Start of Source material

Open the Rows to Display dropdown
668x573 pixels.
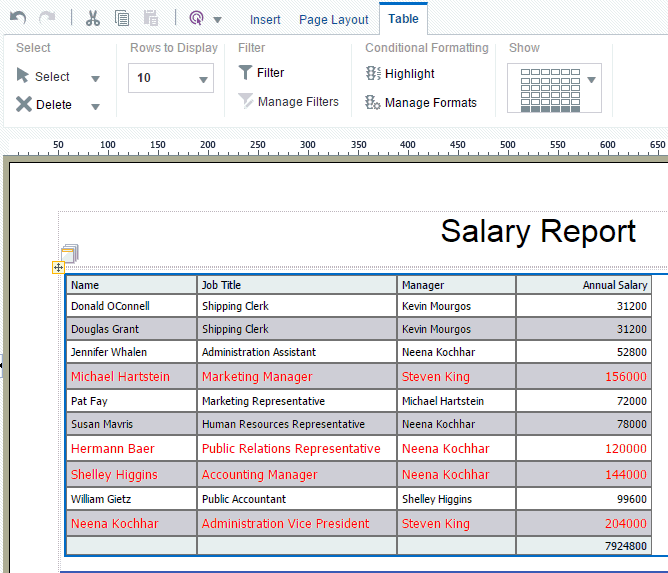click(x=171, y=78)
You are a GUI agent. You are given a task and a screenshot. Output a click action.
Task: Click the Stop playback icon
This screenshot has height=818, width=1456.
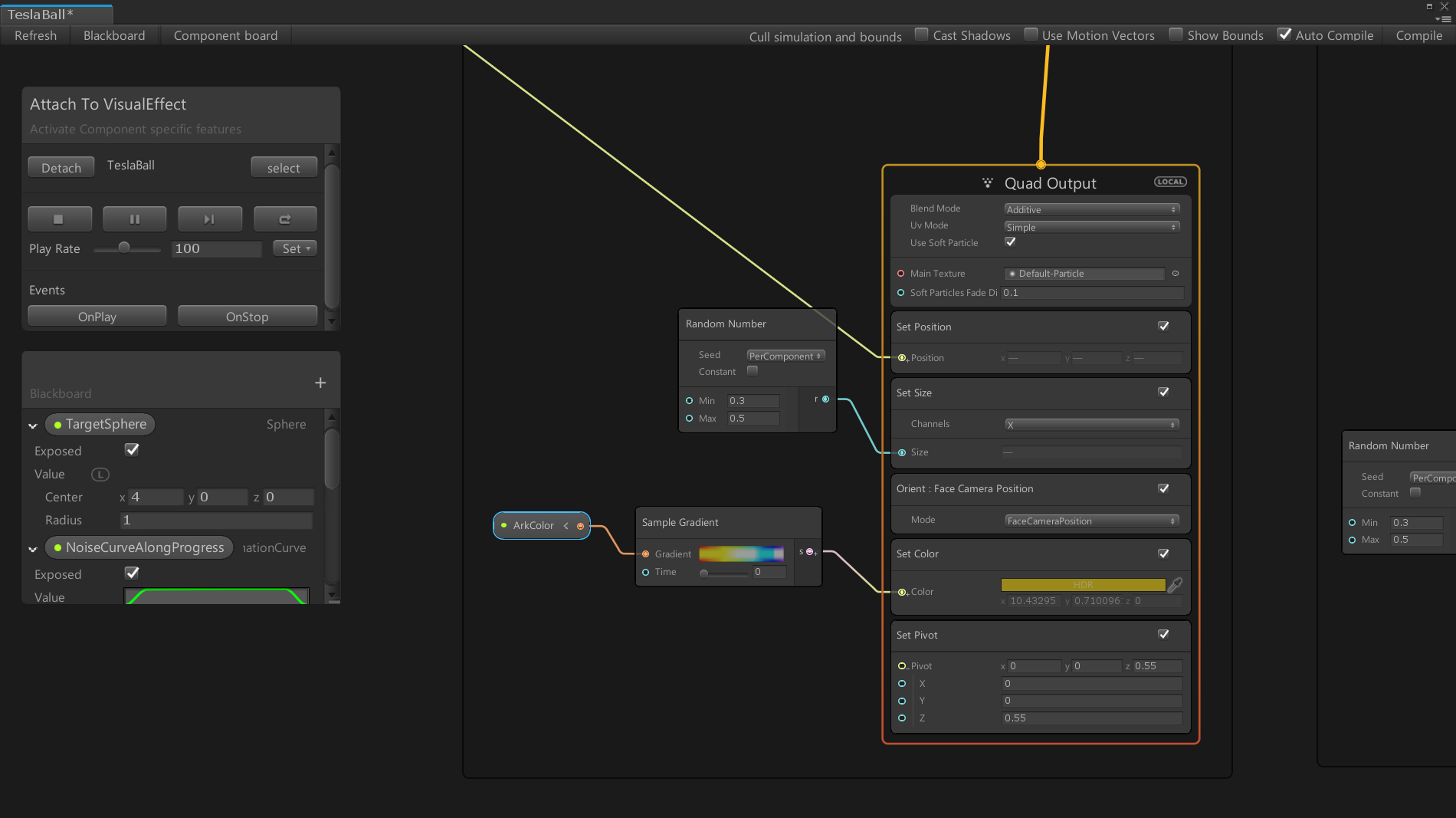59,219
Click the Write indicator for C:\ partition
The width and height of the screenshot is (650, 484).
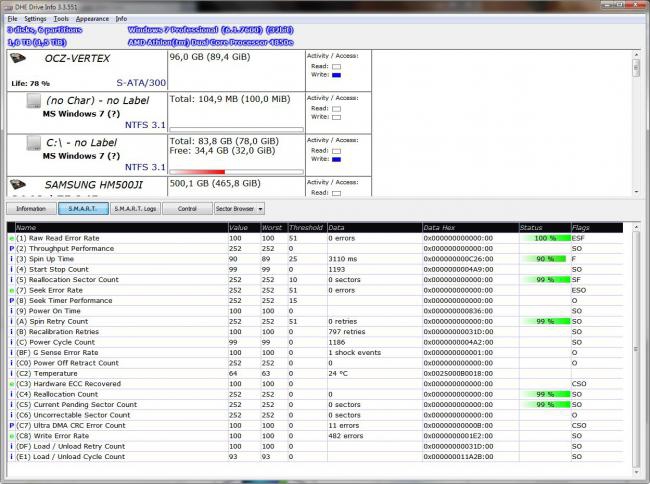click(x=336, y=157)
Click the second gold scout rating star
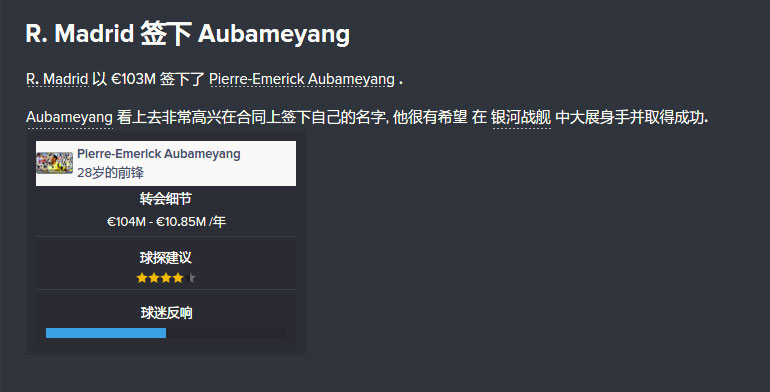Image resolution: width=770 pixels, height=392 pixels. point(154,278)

End of Source material

Goal of the exercise
Transcribe only the lines between the line containing "Click the Write indicator for C:\ partition" and the final line of the listing, inclusive, exactly as they appear; no pictures are to be included.

Finished exercise
Click the Write indicator for C:\ partition
The width and height of the screenshot is (650, 484).
click(x=336, y=157)
Click the second gold scout rating star
Image resolution: width=770 pixels, height=392 pixels. point(154,278)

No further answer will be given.